▽

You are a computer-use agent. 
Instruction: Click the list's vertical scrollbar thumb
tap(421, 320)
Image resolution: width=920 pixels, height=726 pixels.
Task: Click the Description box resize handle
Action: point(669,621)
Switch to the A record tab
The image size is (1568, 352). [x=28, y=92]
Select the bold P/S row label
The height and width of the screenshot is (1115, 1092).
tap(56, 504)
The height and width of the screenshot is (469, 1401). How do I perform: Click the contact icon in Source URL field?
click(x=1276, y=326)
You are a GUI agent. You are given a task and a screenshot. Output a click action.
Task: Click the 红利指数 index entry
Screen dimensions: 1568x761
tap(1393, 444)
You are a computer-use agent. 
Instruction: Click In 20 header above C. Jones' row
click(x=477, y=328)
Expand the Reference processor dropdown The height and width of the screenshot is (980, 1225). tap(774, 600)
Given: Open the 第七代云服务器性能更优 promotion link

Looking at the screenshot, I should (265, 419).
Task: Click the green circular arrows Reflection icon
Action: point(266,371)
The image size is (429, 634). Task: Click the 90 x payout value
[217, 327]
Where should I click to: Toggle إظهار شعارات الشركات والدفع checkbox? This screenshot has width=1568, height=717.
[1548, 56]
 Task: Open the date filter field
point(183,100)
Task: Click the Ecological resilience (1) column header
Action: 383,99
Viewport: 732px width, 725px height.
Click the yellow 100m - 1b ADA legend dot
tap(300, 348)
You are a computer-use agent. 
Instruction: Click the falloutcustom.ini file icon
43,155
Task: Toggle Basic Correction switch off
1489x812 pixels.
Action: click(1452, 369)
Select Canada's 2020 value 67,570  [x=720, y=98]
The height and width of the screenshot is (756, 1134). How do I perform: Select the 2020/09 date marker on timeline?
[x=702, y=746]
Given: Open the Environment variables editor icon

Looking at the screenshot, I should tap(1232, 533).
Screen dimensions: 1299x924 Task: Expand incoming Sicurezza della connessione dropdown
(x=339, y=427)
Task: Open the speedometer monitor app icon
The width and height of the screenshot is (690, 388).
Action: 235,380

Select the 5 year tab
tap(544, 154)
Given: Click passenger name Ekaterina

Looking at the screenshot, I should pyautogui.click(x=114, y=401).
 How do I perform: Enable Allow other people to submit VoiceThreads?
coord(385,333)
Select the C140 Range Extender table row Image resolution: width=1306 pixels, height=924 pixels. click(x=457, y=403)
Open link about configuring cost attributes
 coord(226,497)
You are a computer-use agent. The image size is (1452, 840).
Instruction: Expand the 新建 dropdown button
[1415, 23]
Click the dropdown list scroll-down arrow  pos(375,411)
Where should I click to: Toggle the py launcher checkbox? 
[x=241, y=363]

△

** What to work on **
The full listing above should be reproduced exactly.

** Solution to this exercise **
You are a computer-use agent. 
Instruction: Click the list's vertical scrollbar thumb
tap(421, 320)
Image resolution: width=920 pixels, height=726 pixels.
Task: Click the Description box resize handle
Action: point(669,621)
Switch to the A record tab
The image size is (1568, 352). [x=28, y=92]
Select the bold P/S row label
The height and width of the screenshot is (1115, 1092).
tap(56, 504)
The height and width of the screenshot is (469, 1401). How do I perform: Click the contact icon in Source URL field?
click(x=1276, y=326)
You are a GUI agent. You are given a task and a screenshot. Output a click action.
Task: Click the 红利指数 index entry
Screen dimensions: 1568x761
tap(1393, 444)
You are a computer-use agent. 
Instruction: Click In 20 header above C. Jones' row
click(x=477, y=328)
Expand the Reference processor dropdown The height and width of the screenshot is (980, 1225). tap(774, 600)
Given: Open the 第七代云服务器性能更优 promotion link

Looking at the screenshot, I should (265, 419).
Task: Click the green circular arrows Reflection icon
Action: point(266,371)
The image size is (429, 634). Task: Click the 90 x payout value
[217, 327]
Where should I click to: Toggle إظهار شعارات الشركات والدفع checkbox? This screenshot has width=1568, height=717.
[1548, 56]
 Task: Open the date filter field
point(183,100)
Task: Click the Ecological resilience (1) column header
Action: 383,99
Viewport: 732px width, 725px height.
Click the yellow 100m - 1b ADA legend dot
tap(300, 348)
You are a computer-use agent. 
Instruction: Click the falloutcustom.ini file icon
43,155
Task: Toggle Basic Correction switch off
1489x812 pixels.
Action: click(1452, 369)
Select Canada's 2020 value 67,570  [x=720, y=98]
The height and width of the screenshot is (756, 1134). How do I perform: Select the 2020/09 date marker on timeline?
[x=702, y=746]
Given: Open the Environment variables editor icon

Looking at the screenshot, I should tap(1232, 533).
Screen dimensions: 1299x924 Task: Expand incoming Sicurezza della connessione dropdown
(x=339, y=427)
Task: Open the speedometer monitor app icon
The width and height of the screenshot is (690, 388).
Action: 235,380

Select the 5 year tab
tap(544, 154)
Given: Click passenger name Ekaterina

Looking at the screenshot, I should pyautogui.click(x=114, y=401).
 How do I perform: Enable Allow other people to submit VoiceThreads?
coord(385,333)
Select the C140 Range Extender table row Image resolution: width=1306 pixels, height=924 pixels. click(x=457, y=403)
Open link about configuring cost attributes
 coord(226,497)
You are a computer-use agent. The image size is (1452, 840).
Instruction: Expand the 新建 dropdown button
[1415, 23]
Click the dropdown list scroll-down arrow  pos(375,411)
Where should I click to: Toggle the py launcher checkbox? 
[x=241, y=363]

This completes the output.